In the course of time, our host’s father decided to open a restaurant that catered to western appetites. On the menu we found steaks, burgers, pastas, fish, and lamb. No pork – our host’s family is Muslim.
The Only Place has been in operation since 1965, and our host’s father worked there until four days ago. He quit working because he died, and the memorial had been held in the restaurant just before it opened to let us in.
We consoled the businessman on his loss, and told him we’d pray that he’d find comfort. We trust he saw Jesus in us as we visited for about 20 minutes.
This afternoon we all took a walk down the same pathway I’d utilized two years ago when I was here with Mark Carlton to teach. This time as we stepped across that cement drainage ditch, however, it was not a pile of human excrement or a dead rat that caught my attention in the bottom of the gutter. It was a live rat the size of a tomcat.

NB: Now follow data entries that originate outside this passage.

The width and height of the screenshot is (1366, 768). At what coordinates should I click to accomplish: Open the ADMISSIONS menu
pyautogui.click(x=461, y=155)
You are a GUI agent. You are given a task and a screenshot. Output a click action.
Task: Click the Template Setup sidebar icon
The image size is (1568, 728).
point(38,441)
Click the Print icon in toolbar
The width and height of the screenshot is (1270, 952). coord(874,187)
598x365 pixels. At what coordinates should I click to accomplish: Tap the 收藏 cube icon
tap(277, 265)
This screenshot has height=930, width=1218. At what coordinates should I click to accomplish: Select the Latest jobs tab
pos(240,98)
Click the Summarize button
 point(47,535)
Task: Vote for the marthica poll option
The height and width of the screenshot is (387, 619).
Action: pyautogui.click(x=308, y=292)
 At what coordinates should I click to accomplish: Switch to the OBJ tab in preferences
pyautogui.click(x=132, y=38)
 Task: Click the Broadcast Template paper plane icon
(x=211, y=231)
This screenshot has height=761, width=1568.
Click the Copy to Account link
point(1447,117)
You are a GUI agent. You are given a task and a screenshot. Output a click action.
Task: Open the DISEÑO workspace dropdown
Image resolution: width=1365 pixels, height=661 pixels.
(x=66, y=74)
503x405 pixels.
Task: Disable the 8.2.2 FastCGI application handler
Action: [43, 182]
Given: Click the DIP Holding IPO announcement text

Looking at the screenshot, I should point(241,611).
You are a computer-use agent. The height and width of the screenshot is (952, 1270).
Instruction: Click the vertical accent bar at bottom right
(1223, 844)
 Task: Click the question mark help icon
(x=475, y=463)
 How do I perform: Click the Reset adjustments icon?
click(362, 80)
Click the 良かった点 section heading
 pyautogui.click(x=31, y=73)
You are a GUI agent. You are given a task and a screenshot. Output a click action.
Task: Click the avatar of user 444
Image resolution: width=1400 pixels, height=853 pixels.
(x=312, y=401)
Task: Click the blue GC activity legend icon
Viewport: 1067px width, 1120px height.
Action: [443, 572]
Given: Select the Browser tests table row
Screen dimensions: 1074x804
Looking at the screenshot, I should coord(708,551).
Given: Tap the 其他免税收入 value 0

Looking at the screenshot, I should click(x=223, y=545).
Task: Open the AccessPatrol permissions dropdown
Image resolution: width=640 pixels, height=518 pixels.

It scurried quickly among the refuse and exited the ditch through a hole half its size in the concrete sidewall. It had only about a fourth of its tail.
I stopped to talk with them a bit. Plugged up? I said. Ya ya, a jam, one of them said. I got an interesting couple of photos out of that encounter.
We then ate with our brides – all of us. Tom, Luana, and I all used our hands and fingers as utensils, just as the folks here do. It worked quite well too. The rice dish was delicious, with some green chile heat, and the small bits of chicken in whatever flavor of sauce that was were quite tasty. (I should tell you that one chicken is made to go a long ways here. It’s whacked into unidentifiable pieces, bones included; and the pieces are not large.)
The hotel here is hard by the ocean, actually by the bay that is named after a type of tiger. The grounds are beautiful, and the foliage, along with the temperature and setting, are reminiscent of parts of Maui or Penang. It’s almost surreal after the sights we saw on the way from the airport through the city of 6-10 million souls. The aforementioned (last post) refuse lay in heaps along the sides of the streets, but this place is immaculate.